*** Provided information Section Begins ***
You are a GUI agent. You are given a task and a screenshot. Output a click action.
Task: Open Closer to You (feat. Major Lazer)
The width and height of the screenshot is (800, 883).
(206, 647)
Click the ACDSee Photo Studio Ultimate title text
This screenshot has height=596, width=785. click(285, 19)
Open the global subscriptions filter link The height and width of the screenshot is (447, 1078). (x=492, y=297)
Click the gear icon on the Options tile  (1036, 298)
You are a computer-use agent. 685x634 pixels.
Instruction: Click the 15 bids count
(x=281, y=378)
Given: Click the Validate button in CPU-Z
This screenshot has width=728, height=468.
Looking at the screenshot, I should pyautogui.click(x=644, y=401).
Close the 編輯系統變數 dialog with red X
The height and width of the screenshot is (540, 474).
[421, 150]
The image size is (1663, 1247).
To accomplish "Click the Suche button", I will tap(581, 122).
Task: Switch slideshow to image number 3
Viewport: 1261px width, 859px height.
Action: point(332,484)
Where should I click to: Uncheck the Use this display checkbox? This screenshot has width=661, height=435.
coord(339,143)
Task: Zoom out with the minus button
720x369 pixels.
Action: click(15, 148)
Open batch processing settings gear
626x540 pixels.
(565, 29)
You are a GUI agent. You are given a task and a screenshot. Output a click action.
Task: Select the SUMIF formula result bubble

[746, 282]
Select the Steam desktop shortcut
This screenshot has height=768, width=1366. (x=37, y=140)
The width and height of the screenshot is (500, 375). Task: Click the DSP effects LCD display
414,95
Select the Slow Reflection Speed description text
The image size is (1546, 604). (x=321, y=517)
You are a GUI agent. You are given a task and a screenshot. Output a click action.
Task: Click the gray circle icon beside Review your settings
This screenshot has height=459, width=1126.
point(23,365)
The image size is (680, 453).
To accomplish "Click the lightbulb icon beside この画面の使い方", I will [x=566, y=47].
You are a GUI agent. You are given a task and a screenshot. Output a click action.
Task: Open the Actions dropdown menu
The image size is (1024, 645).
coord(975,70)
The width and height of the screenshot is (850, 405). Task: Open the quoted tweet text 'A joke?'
*** Provided information Section Ends ***
Please provide an exact transcription of each line from the one holding "Task: Select the SUMIF formula result bubble" through the final line of the data above.

§ Answer space
Task: Select the SUMIF formula result bubble

[746, 282]
Select the Steam desktop shortcut
This screenshot has height=768, width=1366. (x=37, y=140)
The width and height of the screenshot is (500, 375). Task: Click the DSP effects LCD display
414,95
Select the Slow Reflection Speed description text
The image size is (1546, 604). (x=321, y=517)
You are a GUI agent. You are given a task and a screenshot. Output a click action.
Task: Click the gray circle icon beside Review your settings
This screenshot has height=459, width=1126.
point(23,365)
The image size is (680, 453).
To accomplish "Click the lightbulb icon beside この画面の使い方", I will [x=566, y=47].
You are a GUI agent. You are given a task and a screenshot. Output a click action.
Task: Open the Actions dropdown menu
The image size is (1024, 645).
coord(975,70)
The width and height of the screenshot is (850, 405). Task: Open the quoted tweet text 'A joke?'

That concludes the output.